*** MATERIALS PROVIDED

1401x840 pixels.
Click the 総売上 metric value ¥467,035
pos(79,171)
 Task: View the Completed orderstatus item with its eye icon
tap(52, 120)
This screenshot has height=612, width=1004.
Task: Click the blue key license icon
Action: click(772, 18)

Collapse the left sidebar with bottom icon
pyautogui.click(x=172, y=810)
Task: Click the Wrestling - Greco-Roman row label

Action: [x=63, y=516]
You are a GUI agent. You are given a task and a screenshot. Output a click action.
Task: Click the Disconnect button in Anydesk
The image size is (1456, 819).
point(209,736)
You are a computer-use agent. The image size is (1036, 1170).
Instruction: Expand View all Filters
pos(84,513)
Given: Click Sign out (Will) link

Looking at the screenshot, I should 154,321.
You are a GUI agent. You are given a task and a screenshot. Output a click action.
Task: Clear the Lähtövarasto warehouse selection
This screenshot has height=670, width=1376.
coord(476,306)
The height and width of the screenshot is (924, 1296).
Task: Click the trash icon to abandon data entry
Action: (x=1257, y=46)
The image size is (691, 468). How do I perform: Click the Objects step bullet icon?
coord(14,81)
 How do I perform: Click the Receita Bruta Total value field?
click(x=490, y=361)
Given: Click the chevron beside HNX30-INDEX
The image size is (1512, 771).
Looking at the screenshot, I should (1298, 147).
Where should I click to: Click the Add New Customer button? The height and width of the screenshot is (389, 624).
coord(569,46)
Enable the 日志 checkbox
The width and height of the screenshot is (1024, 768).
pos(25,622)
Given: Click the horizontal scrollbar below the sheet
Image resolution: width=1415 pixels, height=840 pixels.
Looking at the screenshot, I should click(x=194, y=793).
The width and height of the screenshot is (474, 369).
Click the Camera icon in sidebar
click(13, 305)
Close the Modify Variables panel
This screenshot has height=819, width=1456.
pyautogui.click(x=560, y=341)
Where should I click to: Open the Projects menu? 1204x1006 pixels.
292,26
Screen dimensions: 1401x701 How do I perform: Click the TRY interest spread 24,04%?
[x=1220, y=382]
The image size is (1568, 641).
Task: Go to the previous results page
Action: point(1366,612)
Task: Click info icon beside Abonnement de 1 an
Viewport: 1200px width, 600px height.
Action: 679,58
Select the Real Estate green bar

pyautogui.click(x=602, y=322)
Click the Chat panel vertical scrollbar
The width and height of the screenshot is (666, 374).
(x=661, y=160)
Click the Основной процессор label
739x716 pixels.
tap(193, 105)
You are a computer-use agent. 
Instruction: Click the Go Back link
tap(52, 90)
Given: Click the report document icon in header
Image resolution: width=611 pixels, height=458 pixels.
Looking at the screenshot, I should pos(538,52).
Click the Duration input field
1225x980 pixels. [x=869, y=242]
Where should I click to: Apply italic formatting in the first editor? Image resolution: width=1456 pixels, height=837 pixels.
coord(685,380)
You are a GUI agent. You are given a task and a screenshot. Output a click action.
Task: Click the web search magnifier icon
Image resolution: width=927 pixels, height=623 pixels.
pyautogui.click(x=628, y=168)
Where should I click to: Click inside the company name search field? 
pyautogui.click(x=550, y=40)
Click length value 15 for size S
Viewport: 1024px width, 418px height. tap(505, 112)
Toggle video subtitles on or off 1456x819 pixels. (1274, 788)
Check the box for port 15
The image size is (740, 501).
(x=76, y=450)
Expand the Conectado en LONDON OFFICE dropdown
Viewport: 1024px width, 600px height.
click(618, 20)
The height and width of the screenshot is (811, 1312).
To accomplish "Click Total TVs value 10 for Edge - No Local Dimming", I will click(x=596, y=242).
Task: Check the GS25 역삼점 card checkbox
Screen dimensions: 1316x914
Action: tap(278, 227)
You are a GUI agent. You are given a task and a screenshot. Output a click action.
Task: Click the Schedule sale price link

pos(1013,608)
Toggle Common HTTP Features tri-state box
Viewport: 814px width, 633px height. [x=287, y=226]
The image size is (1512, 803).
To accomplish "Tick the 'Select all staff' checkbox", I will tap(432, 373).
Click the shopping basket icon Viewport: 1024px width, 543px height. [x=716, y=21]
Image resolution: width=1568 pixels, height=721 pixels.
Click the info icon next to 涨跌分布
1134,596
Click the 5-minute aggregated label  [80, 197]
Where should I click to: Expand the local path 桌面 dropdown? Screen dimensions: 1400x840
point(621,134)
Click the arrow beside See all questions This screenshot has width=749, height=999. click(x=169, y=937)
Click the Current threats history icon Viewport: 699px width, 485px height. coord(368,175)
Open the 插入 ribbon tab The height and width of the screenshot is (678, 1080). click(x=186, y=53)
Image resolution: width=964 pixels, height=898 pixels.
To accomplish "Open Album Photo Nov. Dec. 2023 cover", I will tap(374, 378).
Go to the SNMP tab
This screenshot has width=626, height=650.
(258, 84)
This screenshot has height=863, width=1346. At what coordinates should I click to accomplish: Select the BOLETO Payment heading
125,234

******

_EXERCISE_
Copy the entries from the line with "The image size is (1512, 803)." through the last entry, substituting "shopping cart" for "shopping basket" and leaving all else unchanged.

_SOLUTION BELOW_
The image size is (1512, 803).
To accomplish "Tick the 'Select all staff' checkbox", I will tap(432, 373).
Click the shopping cart icon Viewport: 1024px width, 543px height. [x=716, y=21]
Image resolution: width=1568 pixels, height=721 pixels.
Click the info icon next to 涨跌分布
1134,596
Click the 5-minute aggregated label  [80, 197]
Where should I click to: Expand the local path 桌面 dropdown? Screen dimensions: 1400x840
point(621,134)
Click the arrow beside See all questions This screenshot has width=749, height=999. click(x=169, y=937)
Click the Current threats history icon Viewport: 699px width, 485px height. coord(368,175)
Open the 插入 ribbon tab The height and width of the screenshot is (678, 1080). click(x=186, y=53)
Image resolution: width=964 pixels, height=898 pixels.
To accomplish "Open Album Photo Nov. Dec. 2023 cover", I will tap(374, 378).
Go to the SNMP tab
This screenshot has width=626, height=650.
(258, 84)
This screenshot has height=863, width=1346. At what coordinates should I click to accomplish: Select the BOLETO Payment heading
125,234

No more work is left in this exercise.